A campanha eleitoral deixou clara a alternativa com que os portugueses estão confrontados no próximo dia 6: a continuação da "geringonça" com políticas de distribuição e não de crescimento, ocupação do aparelho de Estado e crescente degradação dos serviços públicos, por um lado; ou uma proposta política seriamente dirigida para o crescimento económico e, logo, para melhores salários e melhores empregos, bem como para a recuperação da qualidade dos serviços públicos, e para a preservação da seriedade e ética na política, por outro lado.

Estas duas propostas são apresentadas por dois partidos com visões diversas da sociedade civil e da sua relação com o Estado.
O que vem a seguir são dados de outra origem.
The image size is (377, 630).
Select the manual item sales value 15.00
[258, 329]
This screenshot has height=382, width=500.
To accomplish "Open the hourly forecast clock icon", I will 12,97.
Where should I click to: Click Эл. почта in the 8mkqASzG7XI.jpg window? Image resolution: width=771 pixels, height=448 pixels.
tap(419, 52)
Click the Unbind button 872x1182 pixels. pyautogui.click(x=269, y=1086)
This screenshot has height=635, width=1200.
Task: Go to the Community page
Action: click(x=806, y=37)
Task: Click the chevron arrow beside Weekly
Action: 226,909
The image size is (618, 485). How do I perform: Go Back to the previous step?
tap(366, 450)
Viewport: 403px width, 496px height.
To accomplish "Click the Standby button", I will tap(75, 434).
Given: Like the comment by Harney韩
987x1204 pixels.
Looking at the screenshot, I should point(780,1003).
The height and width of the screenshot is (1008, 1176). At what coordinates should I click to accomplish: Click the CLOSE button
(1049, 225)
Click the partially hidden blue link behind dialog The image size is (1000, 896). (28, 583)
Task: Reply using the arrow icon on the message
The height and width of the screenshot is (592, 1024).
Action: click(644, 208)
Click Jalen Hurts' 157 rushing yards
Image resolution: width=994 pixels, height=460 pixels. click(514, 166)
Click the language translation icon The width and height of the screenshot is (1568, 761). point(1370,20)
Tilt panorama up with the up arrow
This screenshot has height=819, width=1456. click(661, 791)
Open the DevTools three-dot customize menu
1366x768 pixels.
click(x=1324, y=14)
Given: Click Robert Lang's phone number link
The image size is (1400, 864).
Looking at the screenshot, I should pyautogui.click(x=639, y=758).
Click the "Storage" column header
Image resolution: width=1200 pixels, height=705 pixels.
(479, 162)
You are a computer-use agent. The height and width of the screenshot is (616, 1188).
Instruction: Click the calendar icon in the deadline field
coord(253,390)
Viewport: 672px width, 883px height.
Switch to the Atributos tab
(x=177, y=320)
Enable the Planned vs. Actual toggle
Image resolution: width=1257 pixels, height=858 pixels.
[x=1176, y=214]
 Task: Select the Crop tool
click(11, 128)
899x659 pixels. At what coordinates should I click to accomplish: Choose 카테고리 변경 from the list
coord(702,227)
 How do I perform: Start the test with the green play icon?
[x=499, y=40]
E são protagonizadas por dois políticos com um percurso e uma índole bem distintos: António Costa e Rui Rio.

Sabe-se que os últimos anos beneficiaram, no plano económico, de condições externas extremamente favoráveis. Apesar disso, Portugal é dos países que menos cresce na União Europeia, e onde os serviços públicos mais se degradam, a ponto de (como na saúde) deixarem de cumprir as missões constitucionalmente definidas.

No próximo dia 6 de outubro, os portugueses estão, por isso, confrontados com uma escolha decisiva, tal como foi a que fizeram há 10 anos, nas eleições legislativas de 2009. Todos os democratas e patriotas devem sobretudo desejar que escolham, e, portanto, que votem, mas também que o façam bem, tendo em conta a experiência passada e as propostas apresentadas.

Os portugueses têm na sua mão o seu futuro. Este será aquilo que escolherem.